- **Task requirements**: Write out the recorded data again, starting at the line that contains "Image resolution: width=748" and continuing through the last line, with the requests kept and every coordinate in the answers adjusted by -129. Leave the pictures out.

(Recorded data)
--------------------------------------------------

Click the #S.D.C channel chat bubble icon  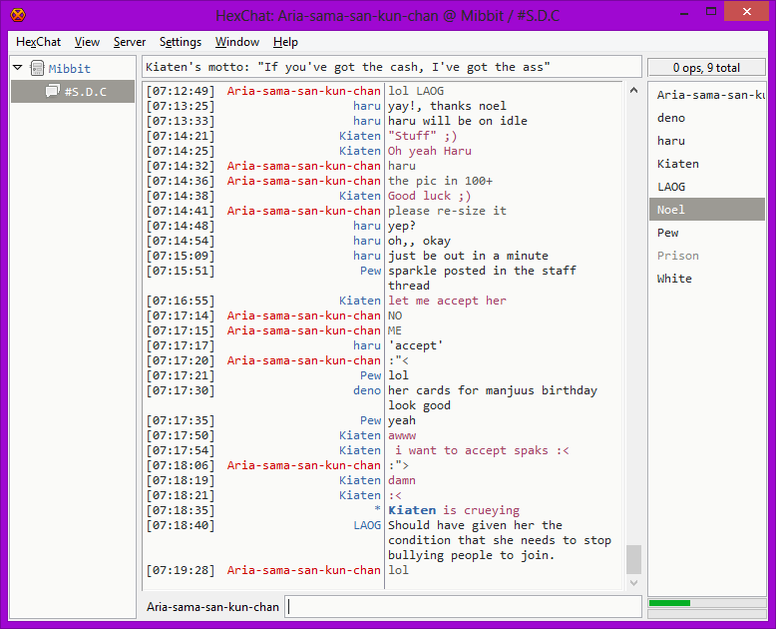click(53, 92)
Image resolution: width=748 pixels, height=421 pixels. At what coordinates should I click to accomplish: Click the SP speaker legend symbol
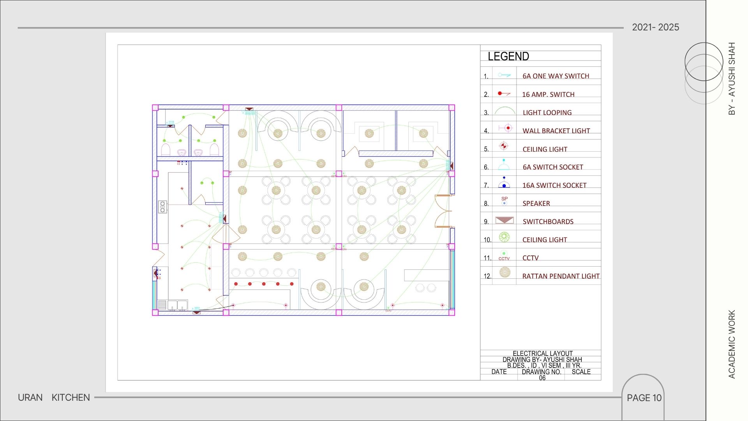pos(505,201)
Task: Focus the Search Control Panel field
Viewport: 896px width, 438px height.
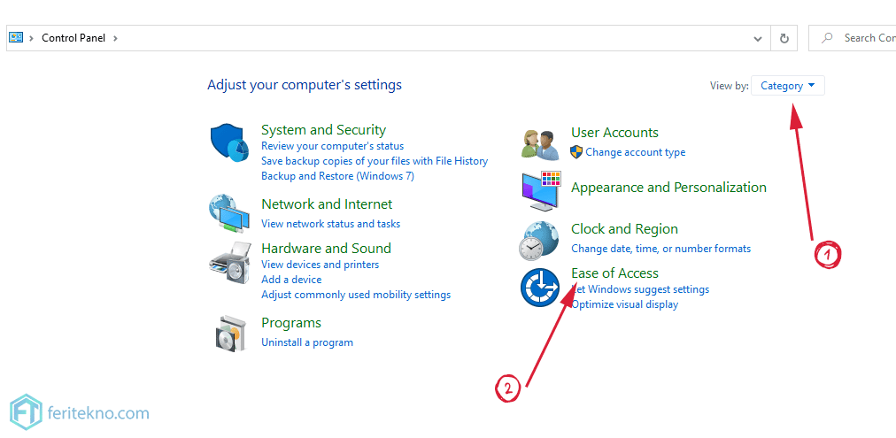Action: coord(852,38)
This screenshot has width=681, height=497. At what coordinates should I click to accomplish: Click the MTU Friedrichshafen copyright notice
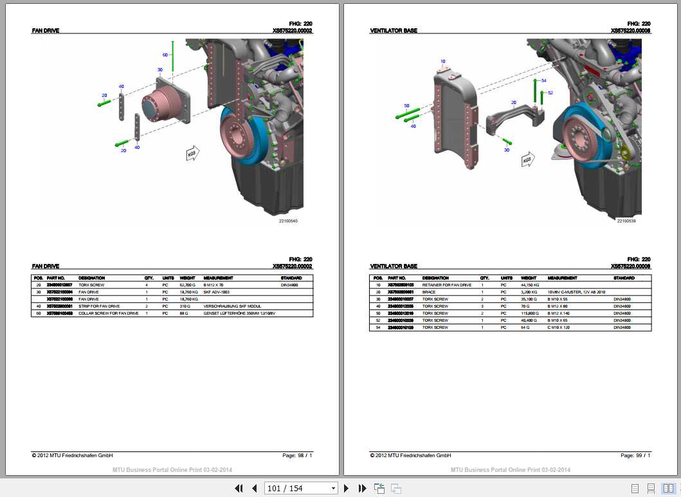tap(71, 455)
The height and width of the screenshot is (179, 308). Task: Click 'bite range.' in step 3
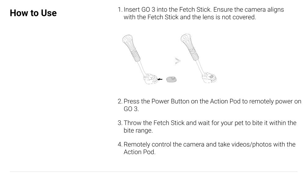(138, 131)
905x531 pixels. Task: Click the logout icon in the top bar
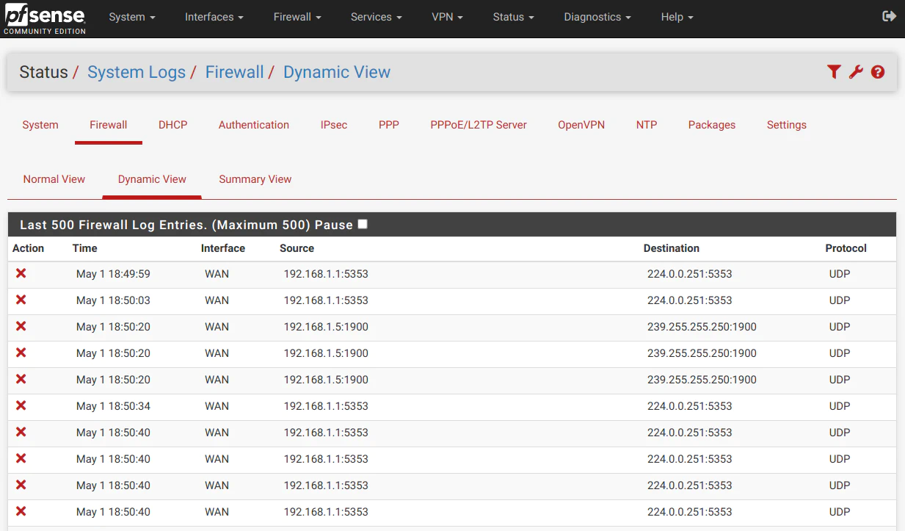coord(889,16)
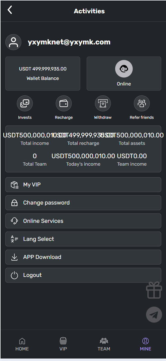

--------------------------------------------------

- **Result of this exercise**:
Image resolution: width=748 pixels, height=421 pixels. At what coordinates should I click to accomplish: Click the SP speaker legend symbol
pos(376,72)
Task: Focus the Search Control Panel field
Viewport: 896px width, 438px height.
Action: coord(723,-91)
This screenshot has width=681, height=497. At what coordinates should I click to accomplish: Click the MTU Friedrichshafen copyright notice
tap(-58, 326)
The height and width of the screenshot is (179, 308). Task: Click 'bite range.' in step 3
(9, 2)
905x531 pixels. Task: Click the logout icon in the top bar
coord(760,-113)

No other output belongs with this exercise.